Serving as principal investigator on the research is Associate Professor Ziang “John” Zhang from the Thomas J. Watson College of Engineering and Applied Science’s Department of Electrical and Computer Engineering (ECE). Co-PIs include Associate Professor Ning Zhou (ECE), Assistant Professor Jian Li (ECE) and Associate Professor Lei Yu (Department of Computer Science).
“We are living in a world where more energy is coming from renewables,” Zhang said. “How can we make the power system as stable as the one we use today?
“The challenge is that today’s power system uses synchronous generators that have been well studied for decades, as we know how they will behave under different conditions — as a rotating mass, a synchronous generator following Newton’s Law of Motion. However, renewable energies such as a PV system connect to the power system through an inverter, which will behave based on the control software.”
One issue facing the Binghamton team, he said, is that alternating current generated by traditional methods is able to naturally synchronize with existing power on the grid if the electricity is properly fed into it. A large amount of renewable energy in the grid could cause problems if we don’t have thorough understanding of how these inverters will behave under different grid conditions.
“In the future, we’re not only going to have conventional generators, but we also will have solar generation,” Zhang said. “The way we currently use renewable generation is that we just dump all of the power into the grid and conventional generators are doing all the balancing work, which probably won’t be the case when the majority of the power is coming from solar and wind. If we have fewer conventional generators in the system, something has to pick up this balancing work.”
Zhou — who received a National Science Foundation CAREER Award in 2019 for his still-in-progress research on modeling the uncertainty in power grids — knows that affordability and reliability are the two main concerns for electric consumers.
“Affordability means lowering the electricity bill,” he said. “Reliability means that lights should always be on when we flip the switches. Yet, the high penetration of many small PV systems into the grid presents unprecedented challenges caused by the need of coordinating many small PV generations. Traditionally, a big conventional generator will give you around 500 megawatts, but one PV system usually generates only 1 megawatt, 2 megawatts, maybe 30 megawatts — much, much smaller.”
Li — whose lab focuses on reinforcement learning, online algorithms and network optimization — is designing the inverter control algorithm using reinforcement learning to figure out the best action for the PV invert to take under day-to-day power systems operation.
“Power-grid estimation in this kind of system has a lot of uncertainties and dynamics, and we hope that reinforcement learning algorithms can solve these issues,” he said. “It already has proven to be successful in other fields, such as robotics.”
As a computer scientist with 20 years of expertise in AI research, Yu has successfully applied reinforcement learning techniques developed by his lab in robotics and autonomous vehicles, and is moving reinforcement learning into power systems in the real world.
“When you try to learn from experience and you interact with the environment, there’s a lot of risk,” he said. “How do you improve your AI while interacting with the environment safely and also having a good performance?”
As the leading institution of this project, Binghamton University will work with researchers and industry professionals from Stony Brook University, Brookhaven National Laboratory, National Renewable Energy Laboratory and the New York Power Authority.

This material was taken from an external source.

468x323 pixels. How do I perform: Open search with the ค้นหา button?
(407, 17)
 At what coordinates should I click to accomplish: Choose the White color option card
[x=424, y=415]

Two startups at the Southern Tier Incubator — SYNDEM LLC and ChargeCCCV LLC — have been selected as the partners to provide advanced inverters and storage systems for the demonstration.
2020 is not the first year that Zhang has applied for SETO funding, but it’s the first grant that he has won.
“Each year, the Department of Energy sets a list of aggressive goals, and I look at the potential collaborators I know,” he said. “We ask: How can we fulfill what the DOE asks for? This year, in my mind, we have a perfect team to match what they asked for. That’s by luck but also based on several years of past experience.”
Once the funding is finalized, the Binghamton team expects to begin research in the spring, always with an eye on New York’s 2030 Climate Act goal as well as SETO’s overall goal of improving solar energy integration into the electric grid.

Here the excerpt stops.